__Assigned task__
Please repeat word for word the lines from the first one up to and including the line with "sidebar: ⌂ T", leaving the pictures out.

__Data listing__
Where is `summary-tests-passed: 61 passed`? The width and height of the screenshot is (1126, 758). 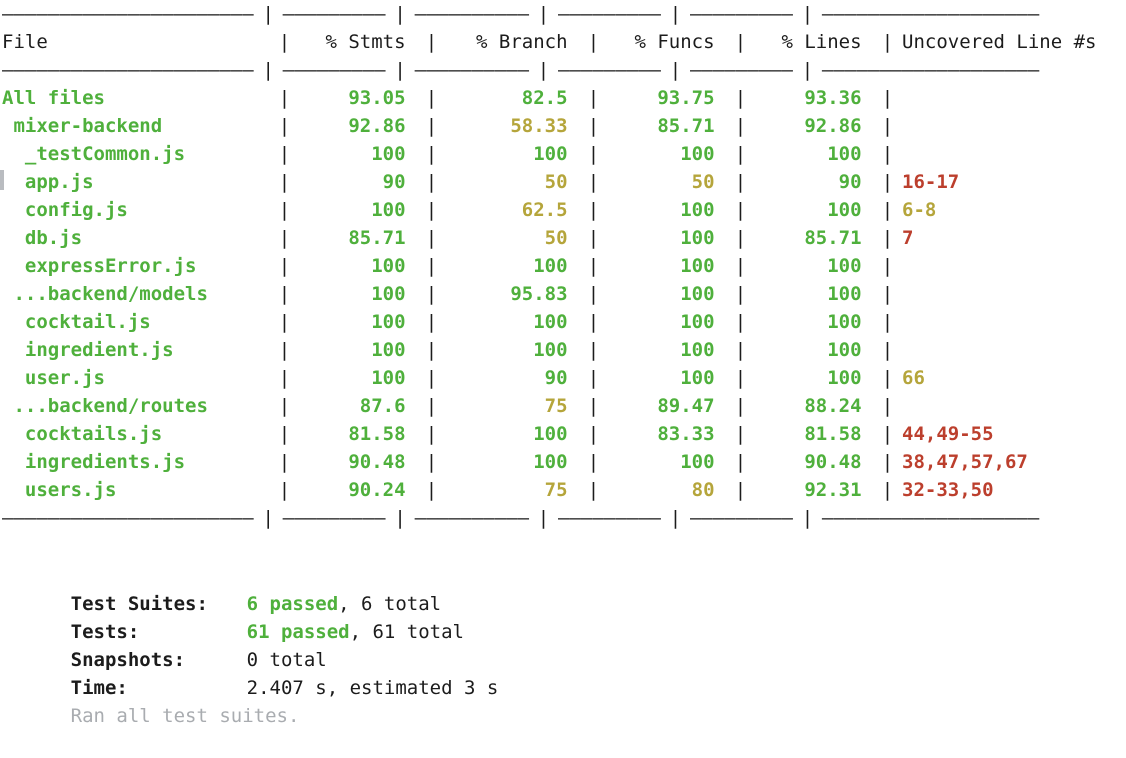
summary-tests-passed: 61 passed is located at coordinates (298, 632).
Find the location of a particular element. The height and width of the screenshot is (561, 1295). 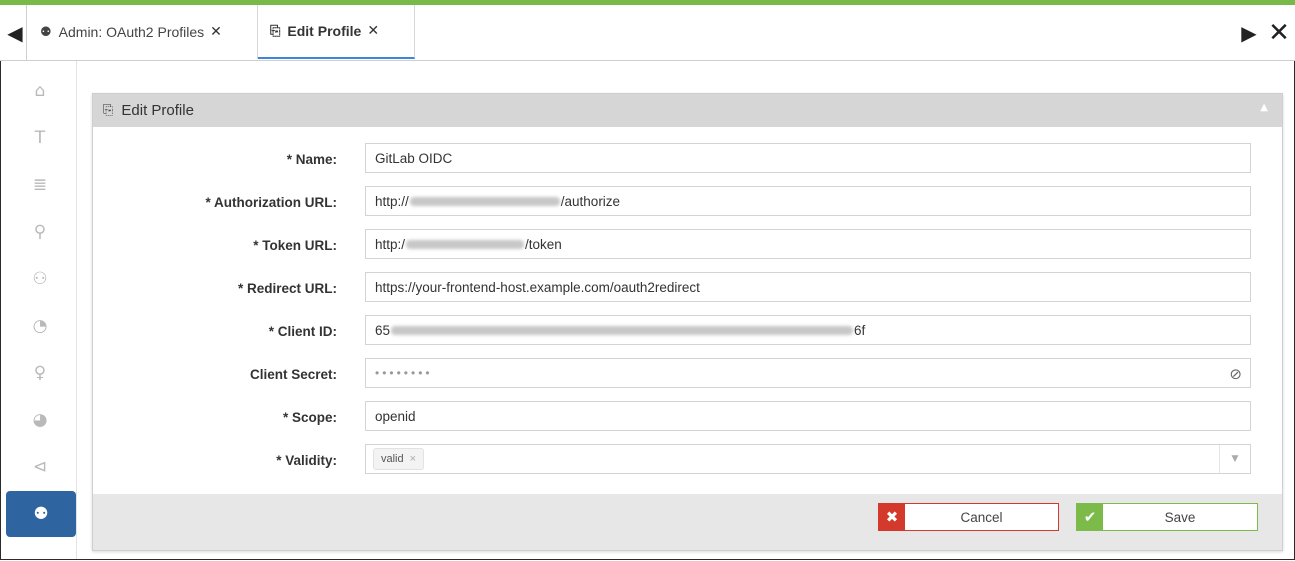

sidebar: ⌂ T ≣ ⚲ ⚇ ◔ ♀ ◕ ⊲ ⚉ is located at coordinates (40, 310).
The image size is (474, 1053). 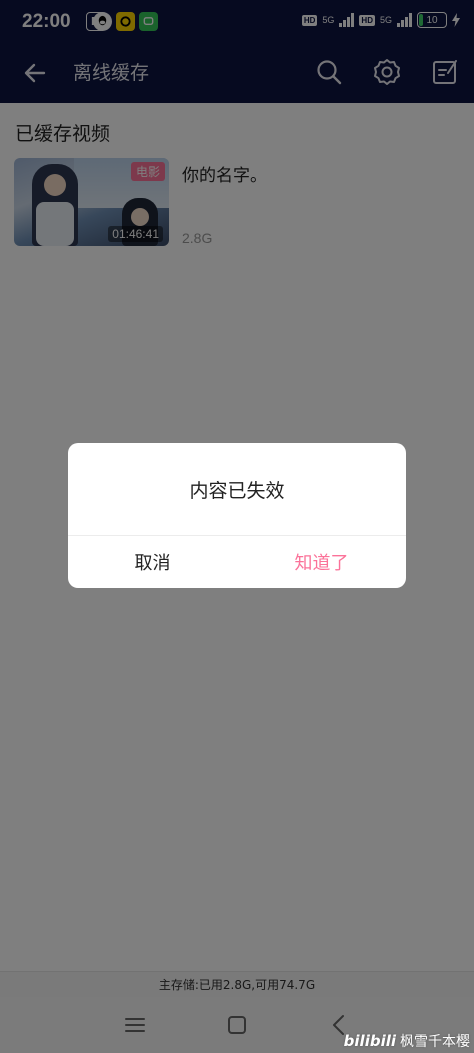 What do you see at coordinates (435, 1042) in the screenshot?
I see `watermark-author: 枫雪千本樱` at bounding box center [435, 1042].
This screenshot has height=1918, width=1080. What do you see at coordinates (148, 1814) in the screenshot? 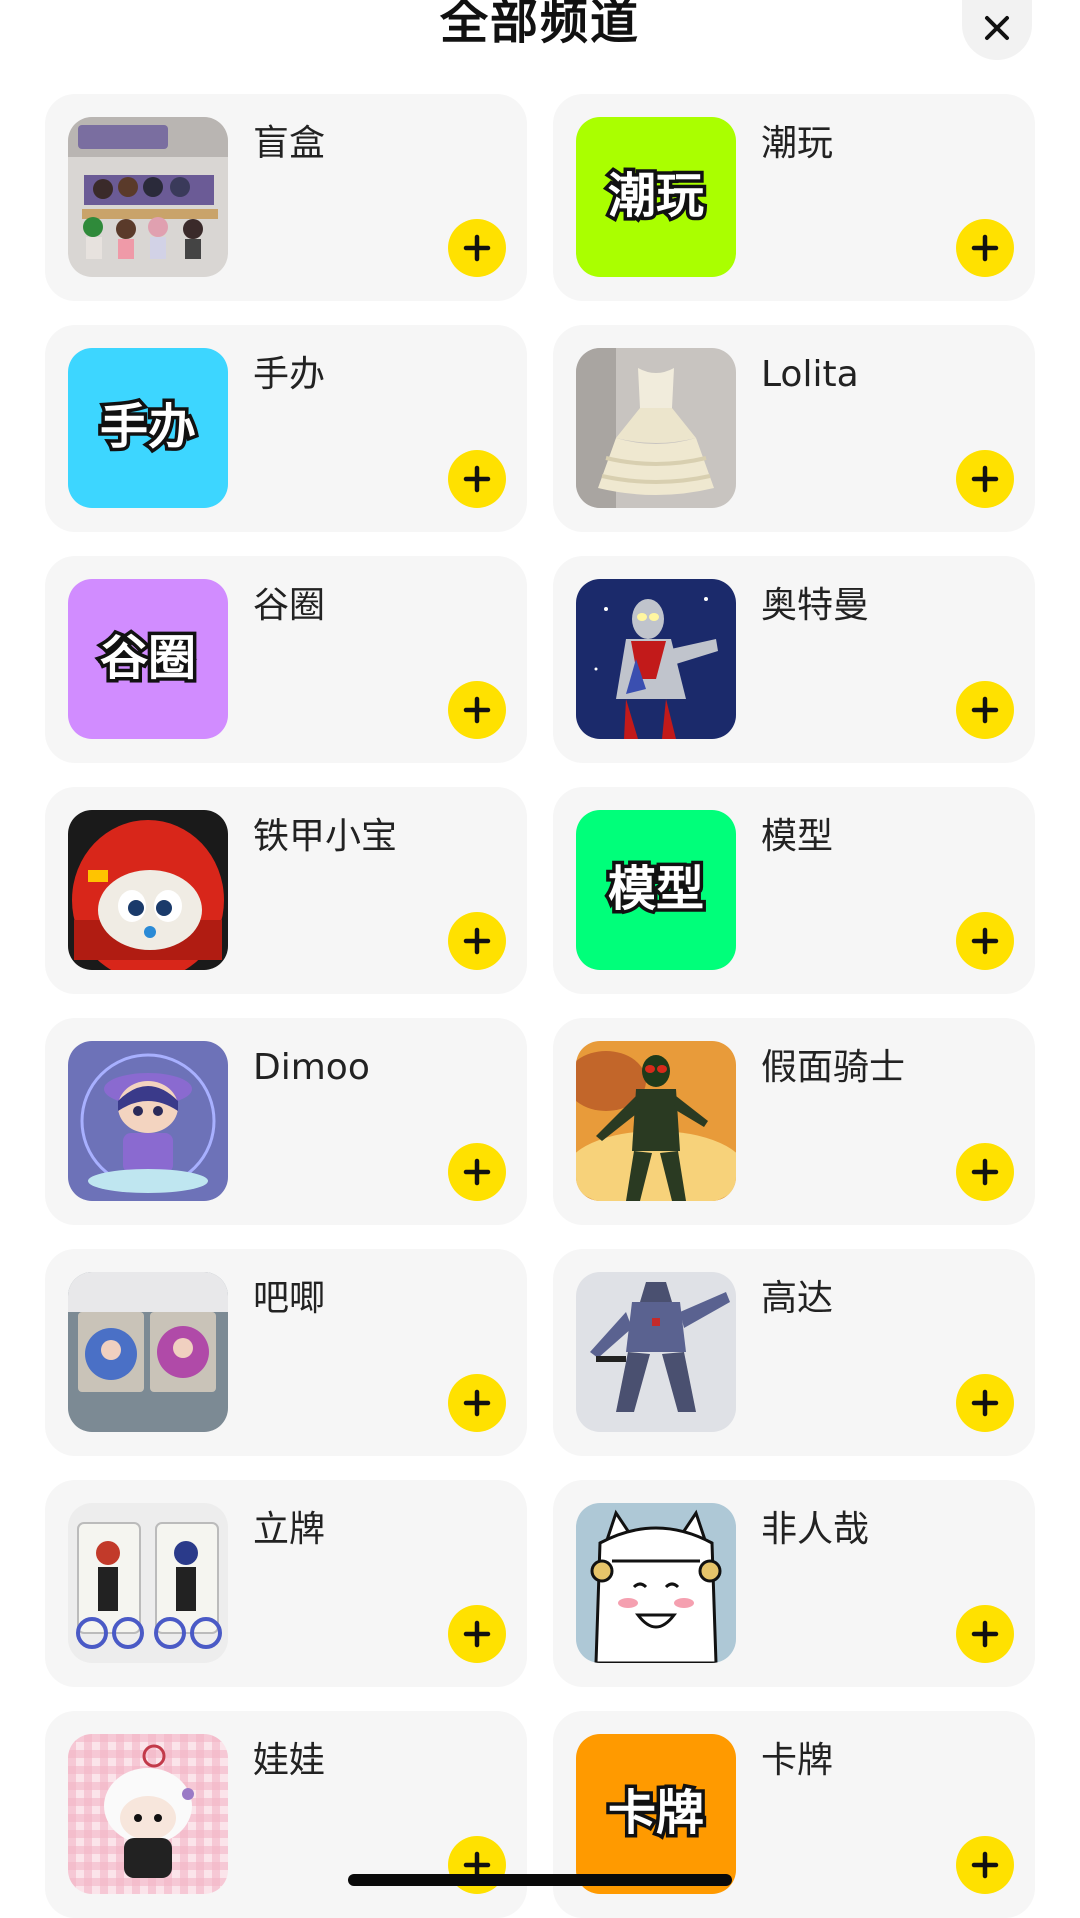
I see `plush-doll-photo` at bounding box center [148, 1814].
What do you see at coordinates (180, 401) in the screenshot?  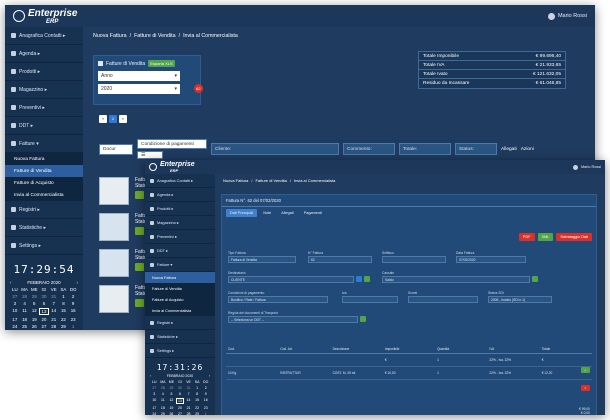 I see `calendar-day: 13` at bounding box center [180, 401].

__Answer space__
Where is `summary-tests-passed: 61 passed`? The width and height of the screenshot is (1126, 758). 
summary-tests-passed: 61 passed is located at coordinates (298, 632).
Find the location of a particular element. The height and width of the screenshot is (561, 1295). 

sidebar: ⌂ T ≣ ⚲ ⚇ ◔ ♀ ◕ ⊲ ⚉ is located at coordinates (40, 310).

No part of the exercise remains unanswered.